Re: SBML L2v2 specification vote #4: References to controlled vocabularies
16 Dec '05 11:43
The advantages of the sboTerm (as I understood it, but someone
please correct me if I'm wrong) are:
1) A compiled program can read in a unique identifier classifying a
reaction / species / kinetic parameter and match it to a list of
hard-coded reaction rate laws.
Without the unique identifier, the compiled program must parse the
MathML expression in the kineticLaw and repeatedly evaluate the
expression using a relatively expensive operation.

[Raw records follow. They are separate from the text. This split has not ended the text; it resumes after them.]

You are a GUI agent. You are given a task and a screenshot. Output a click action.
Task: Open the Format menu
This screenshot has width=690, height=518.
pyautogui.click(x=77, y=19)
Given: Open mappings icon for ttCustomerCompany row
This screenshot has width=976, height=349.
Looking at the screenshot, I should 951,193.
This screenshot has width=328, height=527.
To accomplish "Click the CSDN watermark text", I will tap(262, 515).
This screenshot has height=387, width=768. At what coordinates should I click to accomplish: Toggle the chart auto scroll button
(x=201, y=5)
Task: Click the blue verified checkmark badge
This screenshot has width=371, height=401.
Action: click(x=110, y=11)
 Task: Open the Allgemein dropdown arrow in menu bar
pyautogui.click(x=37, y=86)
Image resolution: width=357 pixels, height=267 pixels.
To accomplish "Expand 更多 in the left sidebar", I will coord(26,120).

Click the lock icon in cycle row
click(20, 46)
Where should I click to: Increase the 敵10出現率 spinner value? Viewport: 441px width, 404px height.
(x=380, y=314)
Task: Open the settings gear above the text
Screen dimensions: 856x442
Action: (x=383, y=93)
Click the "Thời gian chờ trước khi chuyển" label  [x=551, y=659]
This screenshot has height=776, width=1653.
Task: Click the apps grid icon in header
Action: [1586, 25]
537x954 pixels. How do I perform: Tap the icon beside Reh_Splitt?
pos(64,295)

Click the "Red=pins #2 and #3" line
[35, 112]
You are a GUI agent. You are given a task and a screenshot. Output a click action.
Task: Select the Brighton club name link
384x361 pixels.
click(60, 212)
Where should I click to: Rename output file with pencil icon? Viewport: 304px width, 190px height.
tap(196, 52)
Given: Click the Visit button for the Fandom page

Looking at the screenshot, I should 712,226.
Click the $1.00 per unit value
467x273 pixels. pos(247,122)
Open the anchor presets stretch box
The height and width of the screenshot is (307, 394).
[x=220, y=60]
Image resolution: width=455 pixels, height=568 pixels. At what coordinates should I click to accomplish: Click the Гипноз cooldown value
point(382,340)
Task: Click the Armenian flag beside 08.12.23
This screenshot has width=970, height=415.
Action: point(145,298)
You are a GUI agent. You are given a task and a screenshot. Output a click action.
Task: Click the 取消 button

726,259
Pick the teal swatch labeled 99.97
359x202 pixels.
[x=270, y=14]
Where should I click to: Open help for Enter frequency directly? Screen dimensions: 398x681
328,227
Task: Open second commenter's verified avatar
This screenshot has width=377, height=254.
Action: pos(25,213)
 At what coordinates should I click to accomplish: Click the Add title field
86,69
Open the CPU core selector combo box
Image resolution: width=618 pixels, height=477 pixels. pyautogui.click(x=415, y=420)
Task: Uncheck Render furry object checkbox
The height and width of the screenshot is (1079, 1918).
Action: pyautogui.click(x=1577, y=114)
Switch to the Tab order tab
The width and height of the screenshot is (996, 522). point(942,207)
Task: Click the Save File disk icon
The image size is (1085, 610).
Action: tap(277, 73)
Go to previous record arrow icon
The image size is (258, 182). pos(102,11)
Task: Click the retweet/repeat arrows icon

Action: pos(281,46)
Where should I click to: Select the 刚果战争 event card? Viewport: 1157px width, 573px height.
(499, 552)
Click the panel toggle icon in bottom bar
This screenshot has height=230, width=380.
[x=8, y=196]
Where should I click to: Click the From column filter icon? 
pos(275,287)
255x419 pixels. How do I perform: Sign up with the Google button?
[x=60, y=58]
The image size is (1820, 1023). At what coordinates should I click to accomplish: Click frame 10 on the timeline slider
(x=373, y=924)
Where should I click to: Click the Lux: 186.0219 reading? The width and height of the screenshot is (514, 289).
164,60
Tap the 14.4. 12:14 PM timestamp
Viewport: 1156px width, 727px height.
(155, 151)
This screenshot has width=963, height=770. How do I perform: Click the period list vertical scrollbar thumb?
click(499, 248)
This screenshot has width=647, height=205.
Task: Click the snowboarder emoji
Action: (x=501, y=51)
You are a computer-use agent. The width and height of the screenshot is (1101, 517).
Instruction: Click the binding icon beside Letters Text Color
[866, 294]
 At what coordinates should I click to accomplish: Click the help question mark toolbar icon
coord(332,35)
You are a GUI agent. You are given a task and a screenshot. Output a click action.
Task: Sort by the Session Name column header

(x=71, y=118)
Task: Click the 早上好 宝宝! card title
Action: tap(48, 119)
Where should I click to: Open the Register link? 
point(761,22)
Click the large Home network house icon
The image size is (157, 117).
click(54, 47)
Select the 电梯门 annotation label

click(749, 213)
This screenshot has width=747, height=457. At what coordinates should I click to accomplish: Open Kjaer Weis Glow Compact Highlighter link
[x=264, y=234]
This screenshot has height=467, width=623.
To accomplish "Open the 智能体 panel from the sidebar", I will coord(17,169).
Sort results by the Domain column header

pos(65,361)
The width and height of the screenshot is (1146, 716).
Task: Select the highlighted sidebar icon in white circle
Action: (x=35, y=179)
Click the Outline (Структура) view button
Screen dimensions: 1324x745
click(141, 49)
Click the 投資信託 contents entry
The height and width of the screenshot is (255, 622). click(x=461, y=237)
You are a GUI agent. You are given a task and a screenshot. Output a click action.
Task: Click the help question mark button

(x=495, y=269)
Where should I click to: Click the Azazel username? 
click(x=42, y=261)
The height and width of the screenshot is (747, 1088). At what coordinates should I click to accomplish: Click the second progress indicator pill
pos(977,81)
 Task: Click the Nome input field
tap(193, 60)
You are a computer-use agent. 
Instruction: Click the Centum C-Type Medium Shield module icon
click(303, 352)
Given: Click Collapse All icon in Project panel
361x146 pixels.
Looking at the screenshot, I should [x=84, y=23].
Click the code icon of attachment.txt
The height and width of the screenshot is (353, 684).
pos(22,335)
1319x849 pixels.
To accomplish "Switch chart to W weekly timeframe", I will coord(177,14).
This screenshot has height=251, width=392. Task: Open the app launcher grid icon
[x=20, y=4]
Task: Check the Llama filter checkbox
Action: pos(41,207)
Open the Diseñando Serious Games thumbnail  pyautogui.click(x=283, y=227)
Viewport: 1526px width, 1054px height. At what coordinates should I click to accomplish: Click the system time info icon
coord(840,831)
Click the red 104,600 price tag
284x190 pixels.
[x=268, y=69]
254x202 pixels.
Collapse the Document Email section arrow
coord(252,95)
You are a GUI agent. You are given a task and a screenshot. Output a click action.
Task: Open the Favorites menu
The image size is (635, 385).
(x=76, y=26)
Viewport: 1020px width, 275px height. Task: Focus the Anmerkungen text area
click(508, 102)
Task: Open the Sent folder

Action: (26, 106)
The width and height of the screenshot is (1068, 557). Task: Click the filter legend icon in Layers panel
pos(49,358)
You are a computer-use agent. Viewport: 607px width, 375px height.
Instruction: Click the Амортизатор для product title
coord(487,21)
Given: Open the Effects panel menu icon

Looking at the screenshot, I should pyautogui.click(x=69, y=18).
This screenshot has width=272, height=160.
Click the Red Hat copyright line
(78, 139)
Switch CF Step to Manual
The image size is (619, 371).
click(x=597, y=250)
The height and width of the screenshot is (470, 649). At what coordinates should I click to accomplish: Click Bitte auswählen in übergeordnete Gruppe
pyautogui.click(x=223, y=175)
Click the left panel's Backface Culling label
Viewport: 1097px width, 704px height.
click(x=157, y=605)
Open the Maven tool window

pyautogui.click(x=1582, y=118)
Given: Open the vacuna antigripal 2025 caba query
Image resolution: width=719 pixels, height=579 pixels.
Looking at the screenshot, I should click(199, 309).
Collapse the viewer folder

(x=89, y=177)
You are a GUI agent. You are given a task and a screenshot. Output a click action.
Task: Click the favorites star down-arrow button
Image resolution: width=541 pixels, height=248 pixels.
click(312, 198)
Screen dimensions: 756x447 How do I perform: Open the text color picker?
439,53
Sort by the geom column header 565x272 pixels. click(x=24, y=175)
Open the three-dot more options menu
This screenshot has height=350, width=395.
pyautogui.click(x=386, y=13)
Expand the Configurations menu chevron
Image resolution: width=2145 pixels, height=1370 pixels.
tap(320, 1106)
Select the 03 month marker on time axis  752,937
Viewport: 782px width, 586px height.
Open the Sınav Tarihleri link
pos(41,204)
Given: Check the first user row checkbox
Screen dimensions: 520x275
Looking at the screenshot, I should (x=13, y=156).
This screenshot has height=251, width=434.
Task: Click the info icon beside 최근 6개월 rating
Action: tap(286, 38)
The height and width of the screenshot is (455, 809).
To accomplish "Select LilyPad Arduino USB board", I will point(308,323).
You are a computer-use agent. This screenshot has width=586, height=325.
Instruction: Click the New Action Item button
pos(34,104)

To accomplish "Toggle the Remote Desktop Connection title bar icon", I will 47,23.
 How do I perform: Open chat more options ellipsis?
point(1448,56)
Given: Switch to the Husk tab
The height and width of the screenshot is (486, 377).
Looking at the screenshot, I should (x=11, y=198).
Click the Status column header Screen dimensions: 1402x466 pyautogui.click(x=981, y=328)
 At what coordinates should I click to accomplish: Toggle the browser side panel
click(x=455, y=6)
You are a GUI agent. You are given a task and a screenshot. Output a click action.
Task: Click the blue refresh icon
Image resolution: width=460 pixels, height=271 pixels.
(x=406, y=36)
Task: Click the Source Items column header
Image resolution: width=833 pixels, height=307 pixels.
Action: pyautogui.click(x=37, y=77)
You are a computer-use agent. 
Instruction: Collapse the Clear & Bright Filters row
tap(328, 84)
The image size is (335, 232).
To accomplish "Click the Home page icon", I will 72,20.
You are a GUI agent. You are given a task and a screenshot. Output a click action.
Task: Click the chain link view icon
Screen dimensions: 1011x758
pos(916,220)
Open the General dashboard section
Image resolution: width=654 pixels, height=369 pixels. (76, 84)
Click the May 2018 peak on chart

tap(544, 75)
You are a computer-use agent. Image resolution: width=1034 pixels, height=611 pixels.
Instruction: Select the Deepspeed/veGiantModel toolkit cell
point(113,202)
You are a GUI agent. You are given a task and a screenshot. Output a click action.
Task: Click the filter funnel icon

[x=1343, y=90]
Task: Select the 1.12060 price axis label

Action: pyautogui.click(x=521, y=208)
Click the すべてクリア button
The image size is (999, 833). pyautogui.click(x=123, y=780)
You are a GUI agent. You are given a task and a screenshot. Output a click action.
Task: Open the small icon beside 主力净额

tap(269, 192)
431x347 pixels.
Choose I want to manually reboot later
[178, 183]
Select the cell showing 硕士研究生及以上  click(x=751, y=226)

2) Two MathML expressions may be (string-wise) different, but are in
fact algebraically identical. How do you a) simplify the algebraic
expression to the least expensive form for evaluation b) test if two
MathML expressions are algebraically identical? (a) is important if
you are parsing the MathML expression and evaluating it. (b) is
important if you want to compare two models, analyzing the differences
in reaction rate laws/etc. It is also easier to label a species as
'Inhibitor' and the reaction 'Michaelis Menten Inhibition' than to parse
the MathML reaction rate law expression and identify which variable in
the MathML expression is the inhibiting species.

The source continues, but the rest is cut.